Items listed in a dataset:
====
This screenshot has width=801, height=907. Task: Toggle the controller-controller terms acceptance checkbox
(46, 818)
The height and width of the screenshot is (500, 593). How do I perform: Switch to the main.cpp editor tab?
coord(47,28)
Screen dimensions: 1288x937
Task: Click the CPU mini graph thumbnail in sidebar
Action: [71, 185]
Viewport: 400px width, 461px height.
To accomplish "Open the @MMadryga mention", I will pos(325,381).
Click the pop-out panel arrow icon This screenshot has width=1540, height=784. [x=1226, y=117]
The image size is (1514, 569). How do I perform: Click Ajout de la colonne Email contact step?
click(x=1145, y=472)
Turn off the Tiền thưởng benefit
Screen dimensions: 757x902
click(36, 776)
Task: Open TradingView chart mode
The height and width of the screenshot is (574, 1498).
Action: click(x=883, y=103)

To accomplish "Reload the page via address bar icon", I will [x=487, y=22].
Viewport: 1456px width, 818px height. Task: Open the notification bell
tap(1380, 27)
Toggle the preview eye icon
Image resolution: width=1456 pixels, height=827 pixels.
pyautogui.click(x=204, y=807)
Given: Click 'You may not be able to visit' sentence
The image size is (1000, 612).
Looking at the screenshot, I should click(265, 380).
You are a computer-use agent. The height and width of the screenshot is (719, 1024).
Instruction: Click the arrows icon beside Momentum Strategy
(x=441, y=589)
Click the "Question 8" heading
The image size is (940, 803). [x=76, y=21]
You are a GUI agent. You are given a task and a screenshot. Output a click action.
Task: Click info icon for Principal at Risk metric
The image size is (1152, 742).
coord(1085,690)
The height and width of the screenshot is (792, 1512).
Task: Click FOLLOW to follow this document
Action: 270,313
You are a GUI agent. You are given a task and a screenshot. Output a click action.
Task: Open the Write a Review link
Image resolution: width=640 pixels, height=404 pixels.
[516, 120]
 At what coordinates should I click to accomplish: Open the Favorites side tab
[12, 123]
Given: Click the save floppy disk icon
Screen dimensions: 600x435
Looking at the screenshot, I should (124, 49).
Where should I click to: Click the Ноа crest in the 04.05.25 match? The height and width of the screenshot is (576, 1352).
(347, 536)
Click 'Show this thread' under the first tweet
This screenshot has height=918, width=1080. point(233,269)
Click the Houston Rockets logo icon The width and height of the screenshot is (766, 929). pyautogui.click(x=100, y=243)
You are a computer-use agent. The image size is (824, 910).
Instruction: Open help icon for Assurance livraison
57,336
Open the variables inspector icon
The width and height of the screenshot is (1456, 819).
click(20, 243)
====
● Task directions: Set down everything from the line containing "You are a computer-use agent. The image" down to the end of the records above, reproducing each line without any change.

● Answer to this task:
You are a computer-use agent. The image size is (824, 910).
Instruction: Open help icon for Assurance livraison
57,336
Open the variables inspector icon
The width and height of the screenshot is (1456, 819).
click(20, 243)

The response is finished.